**PROBLEM**: Return exactly the lines of the entries that start at the line containing "Image resolution: width=797" and continue to the last line. Omit the pictures.

**EXERCISE INPUTS**:
========================
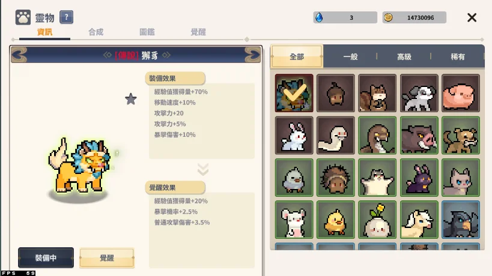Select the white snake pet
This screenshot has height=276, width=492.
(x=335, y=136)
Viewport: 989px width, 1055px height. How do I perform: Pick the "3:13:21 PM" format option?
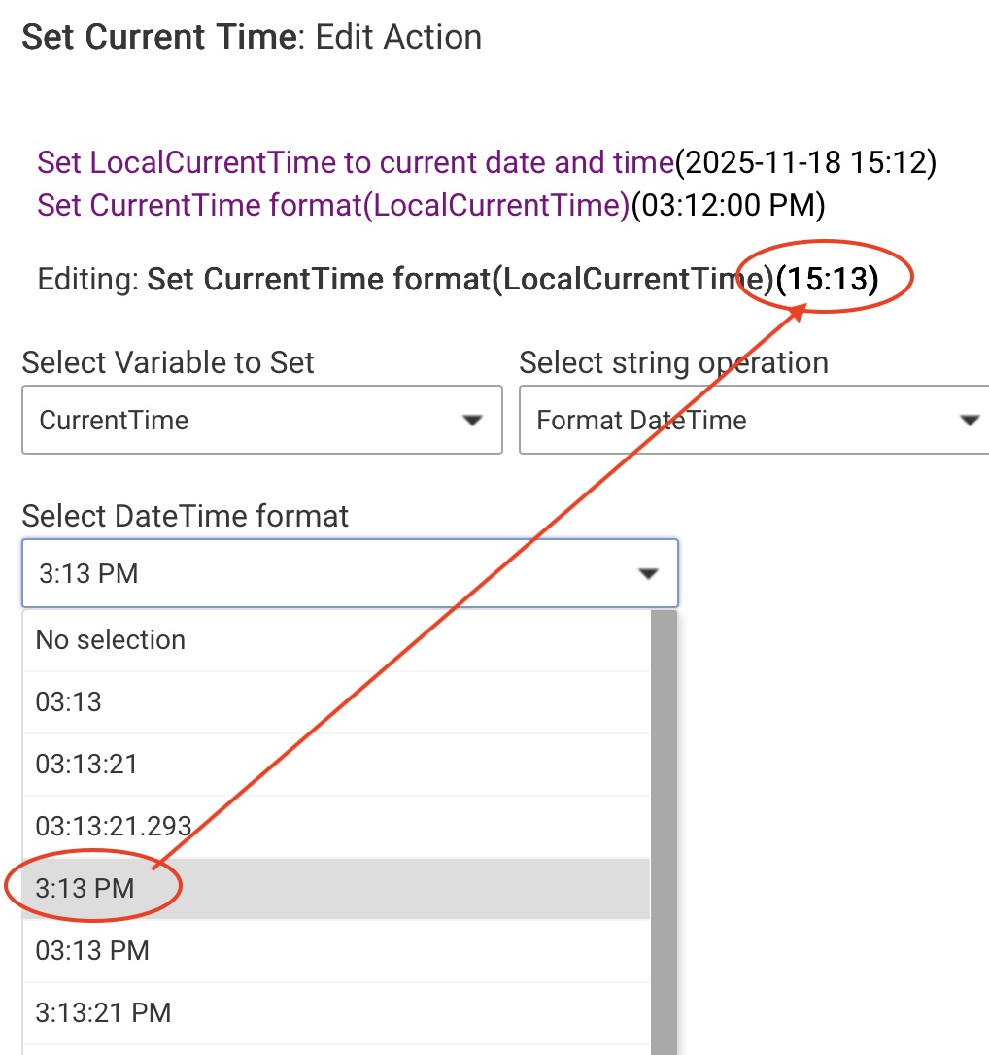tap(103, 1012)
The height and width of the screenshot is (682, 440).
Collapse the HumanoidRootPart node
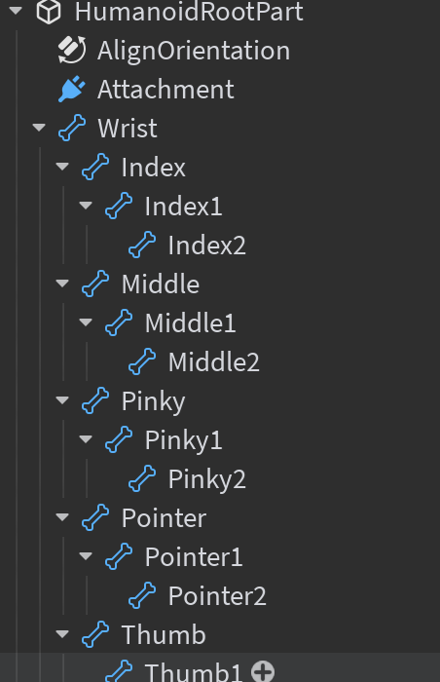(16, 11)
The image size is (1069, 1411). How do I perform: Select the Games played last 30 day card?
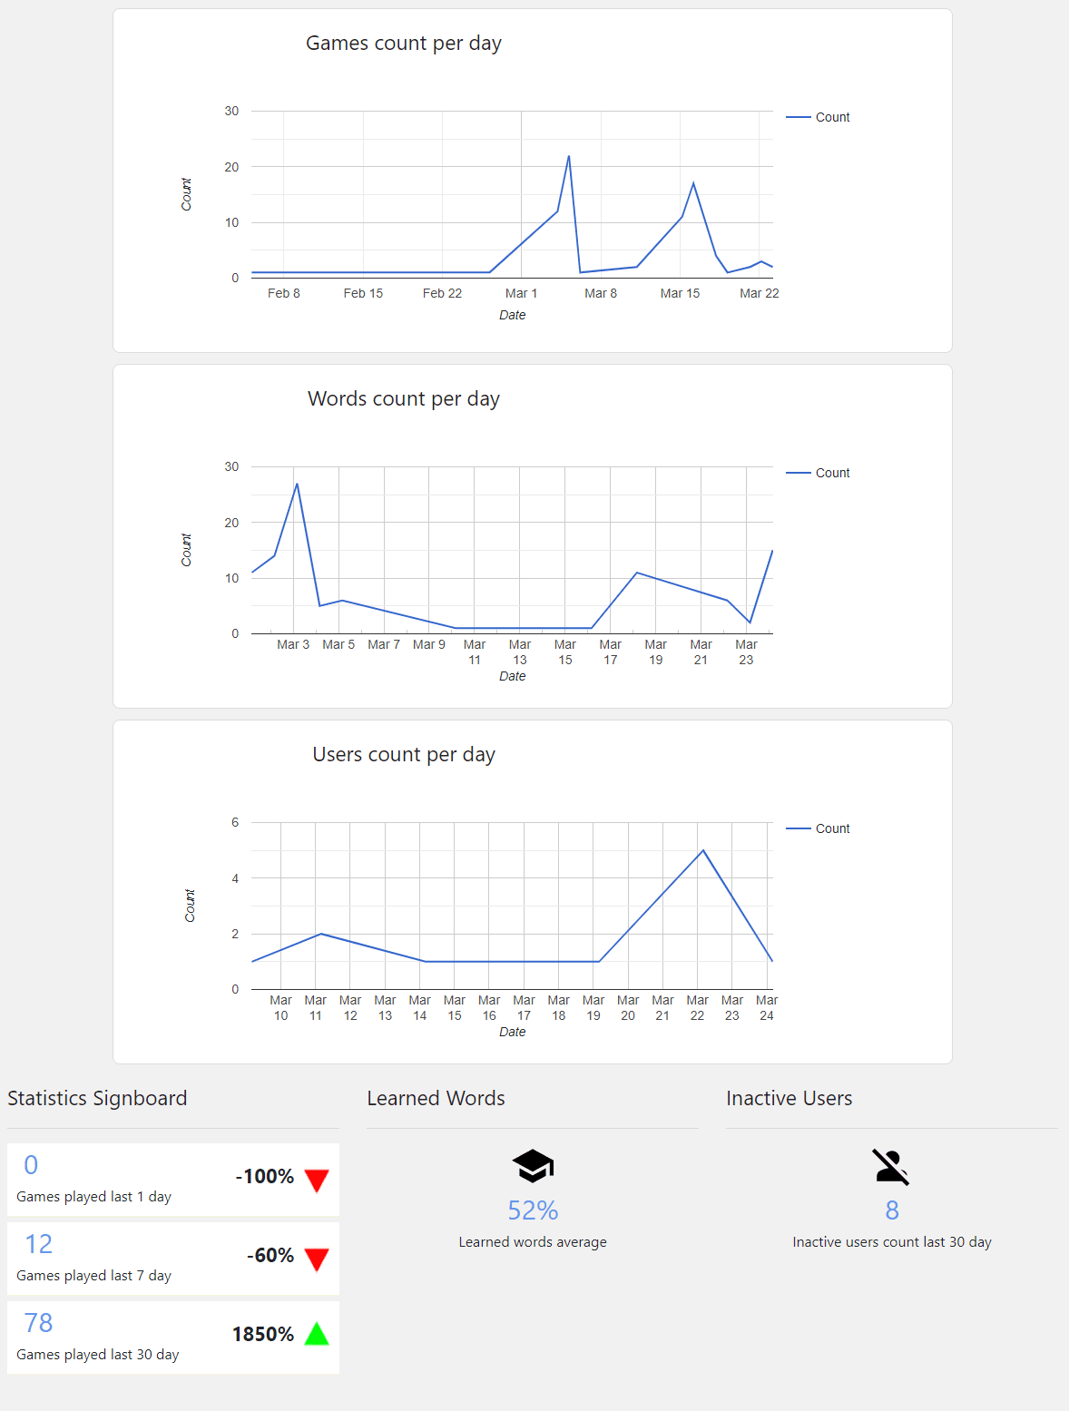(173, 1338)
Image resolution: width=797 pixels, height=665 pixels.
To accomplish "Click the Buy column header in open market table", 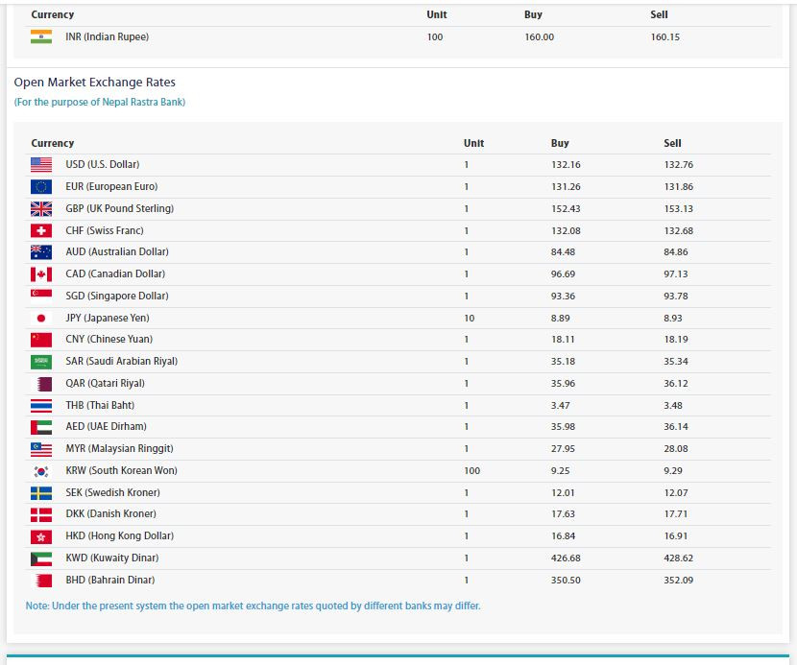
========================
**TASK RESULT**:
Image resolution: width=797 pixels, height=665 pixels.
To accomplish "Click the Buy column header in open market table", 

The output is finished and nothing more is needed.